» Task details:
Once you find the line with "Tylstrup (21, 2391)" in the data below, transcribe exactly each line from there to the line with "Enter your email address * (102, 1018)", inclusive, and nothing else. Drop the pictures.

» Input for this task:
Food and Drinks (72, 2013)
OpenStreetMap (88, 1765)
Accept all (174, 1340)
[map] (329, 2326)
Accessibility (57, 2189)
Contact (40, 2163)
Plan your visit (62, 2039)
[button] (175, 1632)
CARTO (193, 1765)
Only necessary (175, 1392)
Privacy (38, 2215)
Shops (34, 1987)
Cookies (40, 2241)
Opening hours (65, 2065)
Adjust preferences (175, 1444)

...

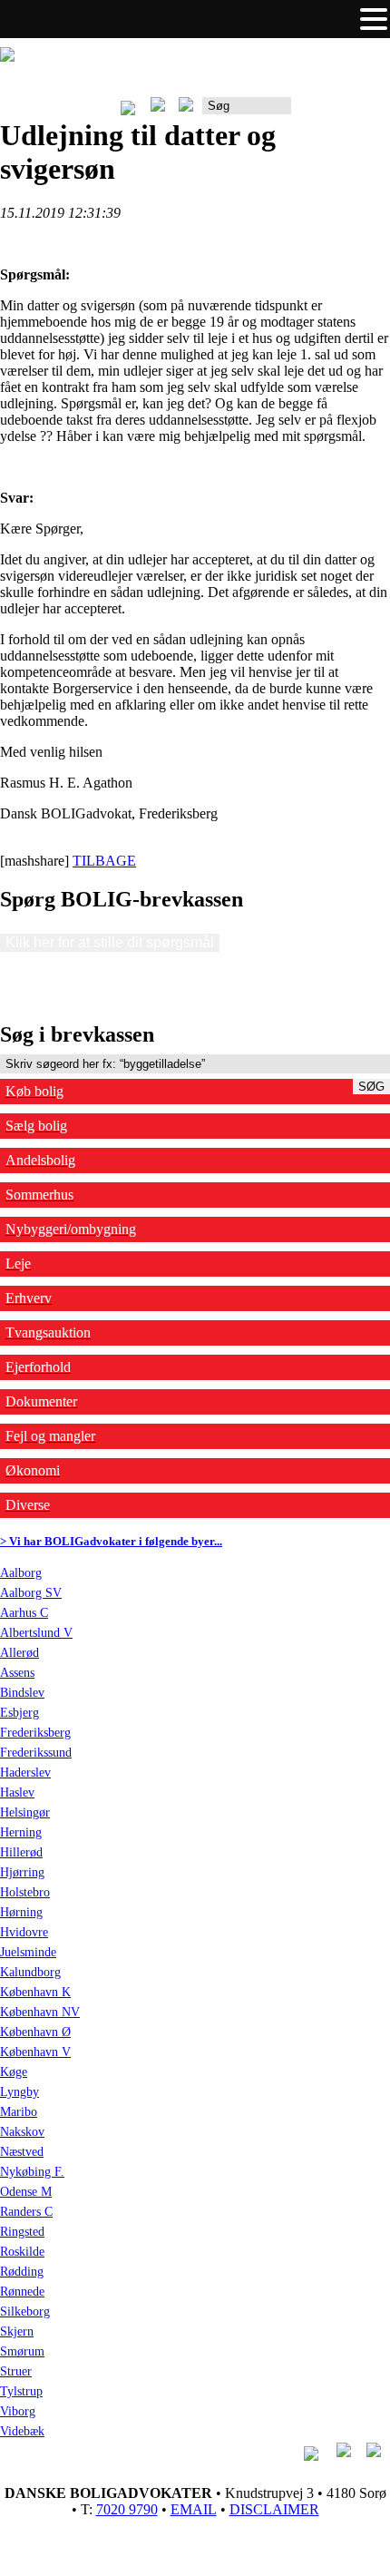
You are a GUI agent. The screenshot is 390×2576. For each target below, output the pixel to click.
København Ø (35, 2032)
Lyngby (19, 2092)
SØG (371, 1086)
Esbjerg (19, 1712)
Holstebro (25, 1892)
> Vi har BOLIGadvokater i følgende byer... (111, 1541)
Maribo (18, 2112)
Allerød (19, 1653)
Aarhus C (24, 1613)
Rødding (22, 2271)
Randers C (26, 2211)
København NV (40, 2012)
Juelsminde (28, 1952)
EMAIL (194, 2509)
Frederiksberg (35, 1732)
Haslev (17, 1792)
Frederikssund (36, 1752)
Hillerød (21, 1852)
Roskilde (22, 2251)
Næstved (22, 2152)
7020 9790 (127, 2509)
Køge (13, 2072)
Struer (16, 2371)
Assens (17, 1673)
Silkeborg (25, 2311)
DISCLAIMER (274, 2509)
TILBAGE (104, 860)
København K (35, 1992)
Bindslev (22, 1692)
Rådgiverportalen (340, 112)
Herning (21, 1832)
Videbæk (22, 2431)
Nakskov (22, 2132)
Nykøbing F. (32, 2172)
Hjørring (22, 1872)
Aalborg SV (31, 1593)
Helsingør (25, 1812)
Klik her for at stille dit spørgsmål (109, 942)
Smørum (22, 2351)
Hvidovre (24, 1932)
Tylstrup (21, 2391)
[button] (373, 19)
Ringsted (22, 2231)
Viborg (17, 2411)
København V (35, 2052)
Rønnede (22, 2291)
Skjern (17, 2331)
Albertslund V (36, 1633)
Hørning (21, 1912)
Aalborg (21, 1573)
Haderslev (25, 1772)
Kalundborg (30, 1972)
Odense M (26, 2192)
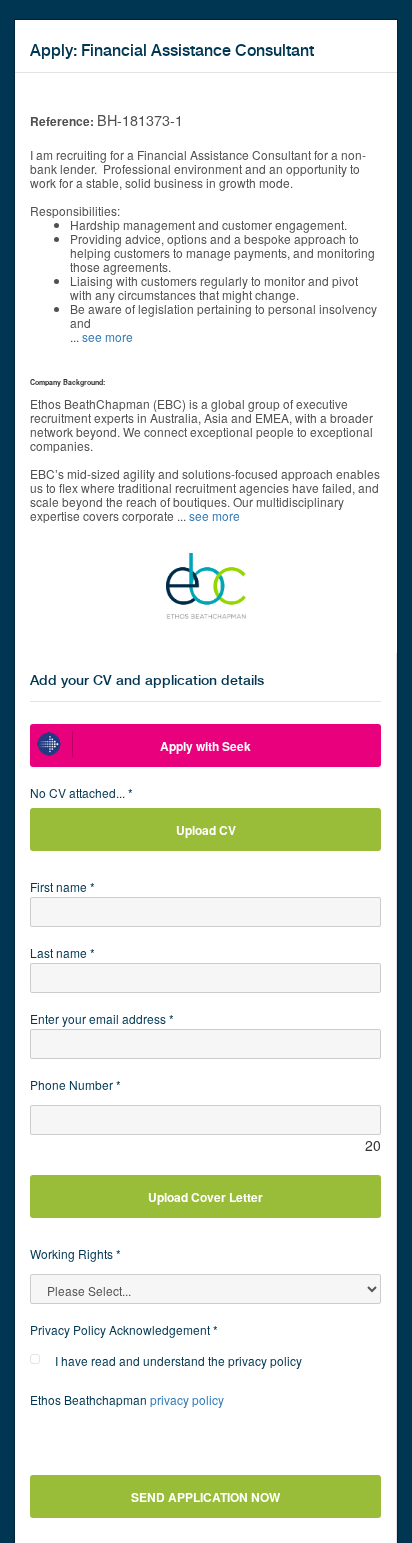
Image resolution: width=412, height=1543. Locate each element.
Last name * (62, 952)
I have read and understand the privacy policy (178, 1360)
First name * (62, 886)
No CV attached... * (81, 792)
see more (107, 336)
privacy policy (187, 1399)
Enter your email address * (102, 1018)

---

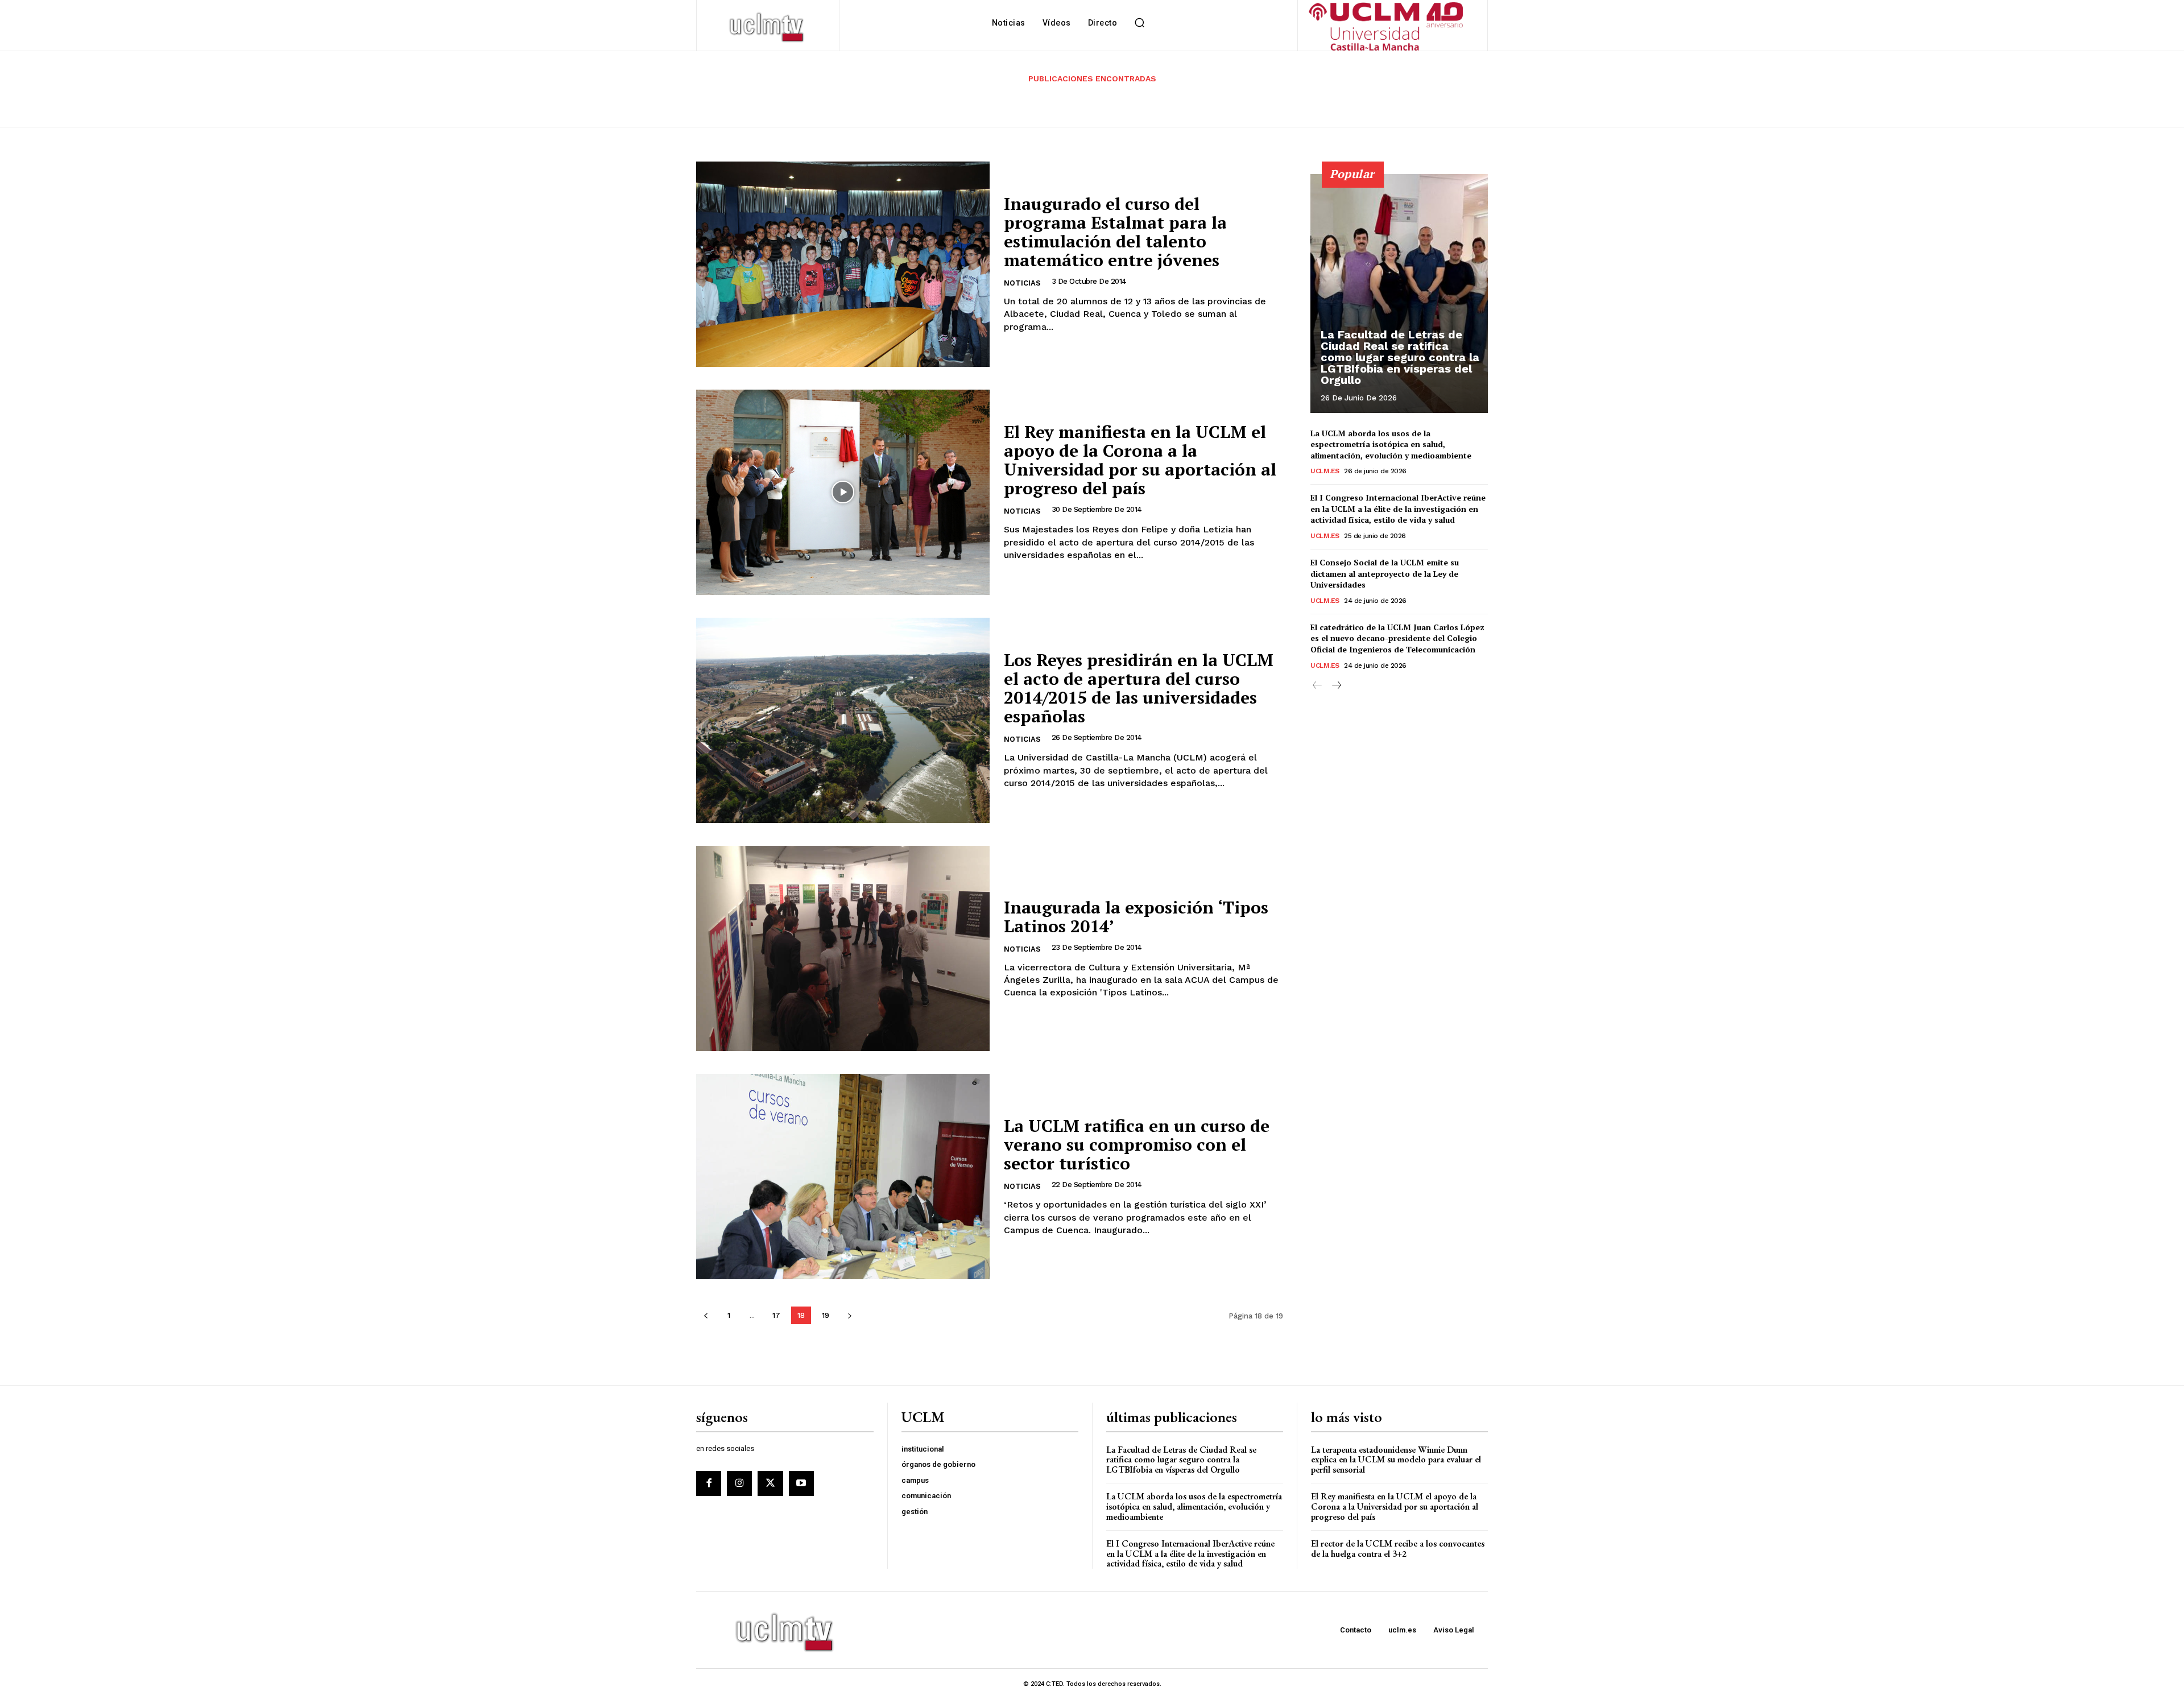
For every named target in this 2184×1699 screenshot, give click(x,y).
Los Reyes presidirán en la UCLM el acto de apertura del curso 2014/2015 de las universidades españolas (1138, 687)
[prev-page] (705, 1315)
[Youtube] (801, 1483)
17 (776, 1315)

» Solved problem:
Tylstrup (21, 2391)
[button] (373, 19)
Ringsted (22, 2231)
Viborg (17, 2411)
København V (35, 2052)
Rønnede (22, 2291)
Skjern (17, 2331)
Albertslund V (36, 1633)
Hørning (21, 1912)
Aalborg (21, 1573)
Haderslev (25, 1772)
Kalundborg (30, 1972)
Odense M (26, 2192)
Image resolution: width=412, height=1543. Locate each element.
Last name * (62, 952)
I have read and understand the privacy policy (178, 1360)
First name * (62, 886)
No CV attached... * (81, 792)
see more (107, 336)
privacy policy (187, 1399)
Enter your email address * (102, 1018)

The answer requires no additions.